Save camallen/0279a30a414902eeaa0ef6b5321c3ae4 to your computer and use it in GitHub Desktop.
Broken survey task labels on AmazonCam Tambopata project (invalid translation strings data)
# 1. The underlying cause of the issue
# ~17:00-17:30 on Friday 18th October, 2019
# the commands I used to work on the translation fix issue
# fix the workflow strings for an older survey task (missing descriptions)
# https://www.zooniverse.org/lab/3040/workflows/2485
workflow = Workflow.find 2485
tasks = workflow.tasks
task_string_extractor = TasksVisitors::ExtractStrings.new
# I believe I resued the workflow tasks variable here and mangled the workflow translation strings
# as workflow.tasks variable had already been run through the `TasksVisitors::ExtractStrings`
# instead I should have reloaded the workflow object to ensure the tasks were fresh and untouched.

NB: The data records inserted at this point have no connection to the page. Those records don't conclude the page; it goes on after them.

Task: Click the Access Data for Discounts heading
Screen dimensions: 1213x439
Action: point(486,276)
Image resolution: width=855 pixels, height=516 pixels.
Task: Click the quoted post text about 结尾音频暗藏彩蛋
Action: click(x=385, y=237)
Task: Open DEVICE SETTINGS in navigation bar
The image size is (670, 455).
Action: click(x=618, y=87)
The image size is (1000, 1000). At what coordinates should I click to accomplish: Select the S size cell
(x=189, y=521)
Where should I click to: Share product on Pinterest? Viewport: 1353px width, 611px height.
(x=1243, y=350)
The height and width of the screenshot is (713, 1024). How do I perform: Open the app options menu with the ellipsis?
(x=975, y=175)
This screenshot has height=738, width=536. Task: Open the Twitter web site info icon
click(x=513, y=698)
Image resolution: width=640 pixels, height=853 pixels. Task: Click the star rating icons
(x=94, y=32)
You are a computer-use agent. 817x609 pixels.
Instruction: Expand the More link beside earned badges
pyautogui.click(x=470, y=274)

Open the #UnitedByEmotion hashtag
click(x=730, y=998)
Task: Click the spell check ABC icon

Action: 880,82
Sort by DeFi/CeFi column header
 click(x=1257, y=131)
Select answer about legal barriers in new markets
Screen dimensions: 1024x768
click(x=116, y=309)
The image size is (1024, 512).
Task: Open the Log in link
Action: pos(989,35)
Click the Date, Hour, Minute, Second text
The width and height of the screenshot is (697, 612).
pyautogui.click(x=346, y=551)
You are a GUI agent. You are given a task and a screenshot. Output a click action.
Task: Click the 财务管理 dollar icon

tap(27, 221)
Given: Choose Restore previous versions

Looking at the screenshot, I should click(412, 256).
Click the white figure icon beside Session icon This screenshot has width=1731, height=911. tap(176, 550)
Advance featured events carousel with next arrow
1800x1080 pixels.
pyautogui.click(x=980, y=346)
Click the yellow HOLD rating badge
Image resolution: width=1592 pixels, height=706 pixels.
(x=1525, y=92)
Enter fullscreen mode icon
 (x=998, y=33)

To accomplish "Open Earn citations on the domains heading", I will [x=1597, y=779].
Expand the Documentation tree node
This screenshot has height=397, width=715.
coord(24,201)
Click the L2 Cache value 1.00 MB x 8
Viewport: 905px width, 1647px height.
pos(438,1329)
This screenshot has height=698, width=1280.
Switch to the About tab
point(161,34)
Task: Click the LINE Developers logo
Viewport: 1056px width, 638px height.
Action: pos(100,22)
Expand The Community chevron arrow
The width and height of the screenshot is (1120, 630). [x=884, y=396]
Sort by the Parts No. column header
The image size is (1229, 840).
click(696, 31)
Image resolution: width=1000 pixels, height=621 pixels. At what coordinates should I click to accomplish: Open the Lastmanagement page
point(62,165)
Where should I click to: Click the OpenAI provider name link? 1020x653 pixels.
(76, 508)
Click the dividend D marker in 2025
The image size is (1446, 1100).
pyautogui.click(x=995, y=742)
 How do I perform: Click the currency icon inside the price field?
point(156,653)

# Note: always take care when working on a rails console
# best practice is to use a test project to vet your changes before running on production / live projects
# this modifies tasks in place instead of returning a new task object.
task_string_extractor.visit(tasks)
stripped_tasks = tasks
strings = task_string_extractor.collector
workflow.strings = strings
worfklow.save
# I believe reusing the workflow variable here is where i mangled the translation strings
# and thus added the broken labels to the english language translation record
# instead I should have reloaded the workflow object to ensure the tasks were fresh and untouched.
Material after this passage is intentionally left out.